— AVAILABLE DATA —

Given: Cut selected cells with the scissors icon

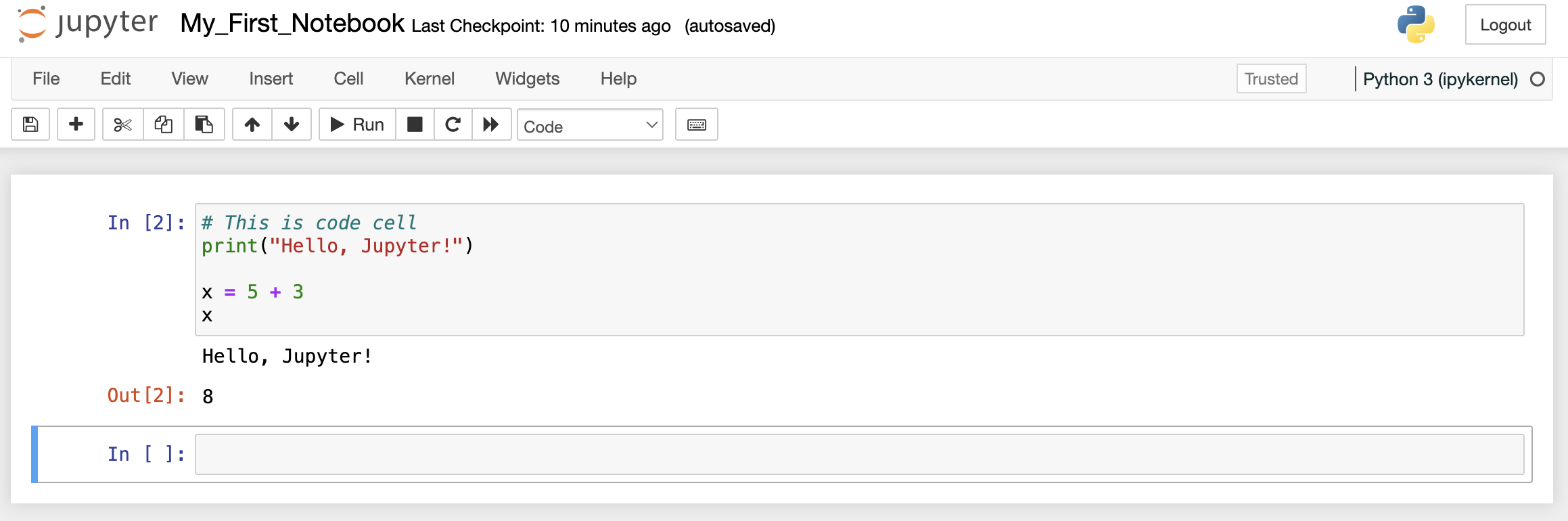Looking at the screenshot, I should point(122,124).
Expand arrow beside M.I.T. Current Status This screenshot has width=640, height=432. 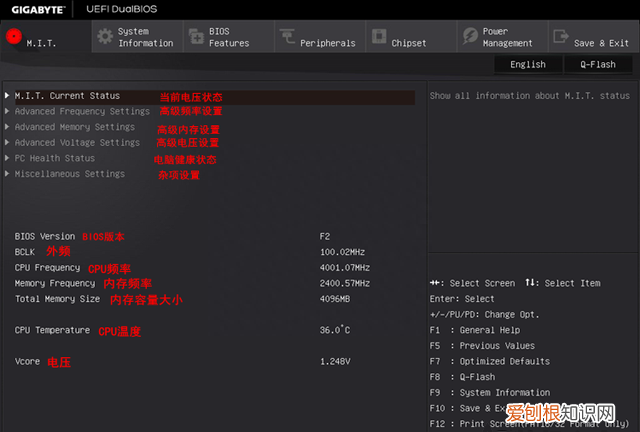[x=7, y=96]
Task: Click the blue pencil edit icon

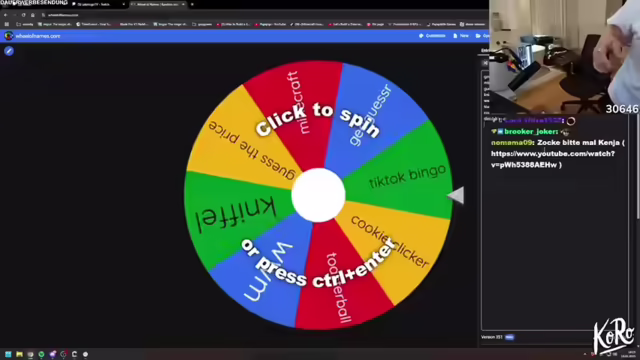Action: point(9,51)
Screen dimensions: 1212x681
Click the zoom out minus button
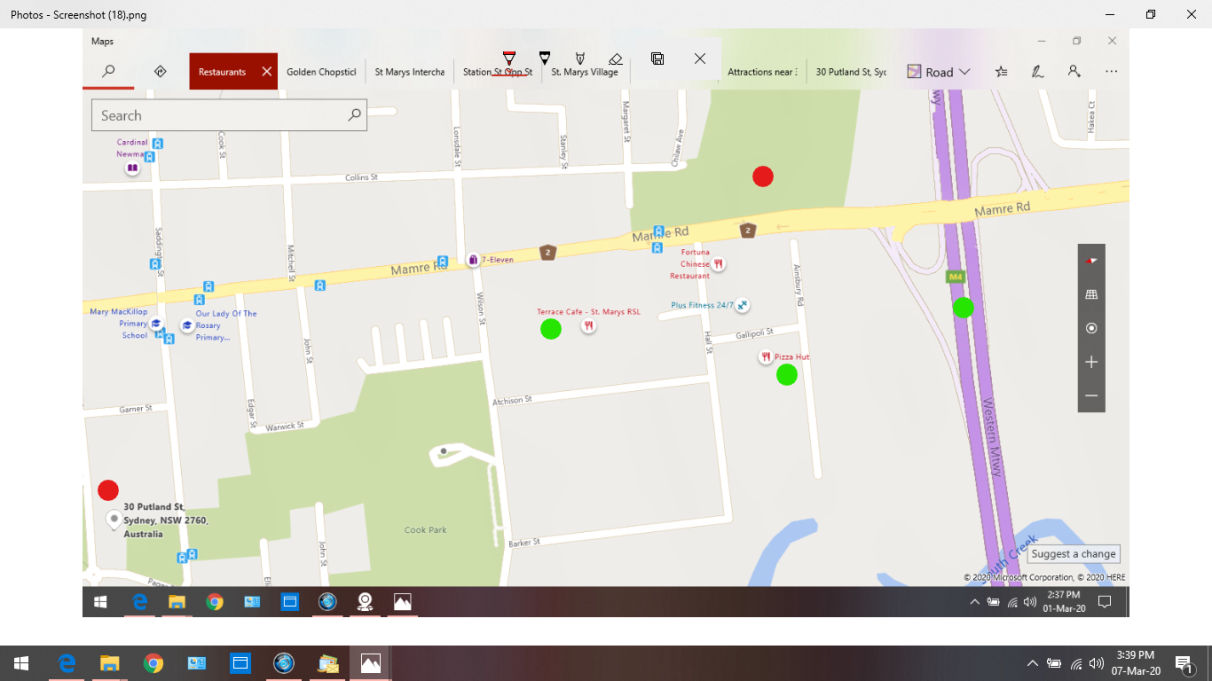[x=1091, y=396]
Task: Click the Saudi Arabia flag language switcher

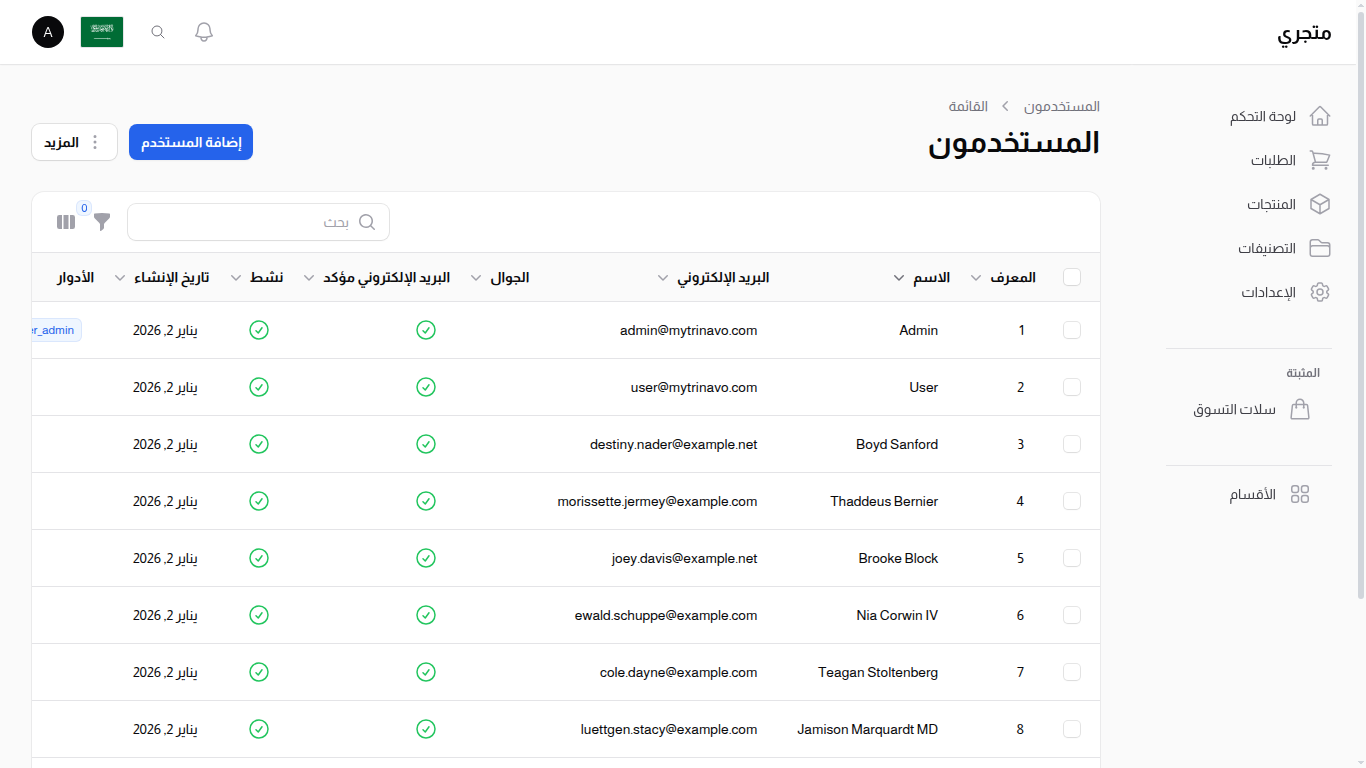Action: click(x=102, y=31)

— WORK REQUIRED —
Word for word, restate the lines from the one containing "Task: Click the blue pencil edit icon" through the end of the listing, and nothing more. Skip the pictures.

— ANSWER TO THIS EXERCISE —
Task: Click the blue pencil edit icon

Action: point(9,51)
Screen dimensions: 1212x681
Click the zoom out minus button
[x=1091, y=396]
Task: Click the Saudi Arabia flag language switcher

Action: click(x=102, y=31)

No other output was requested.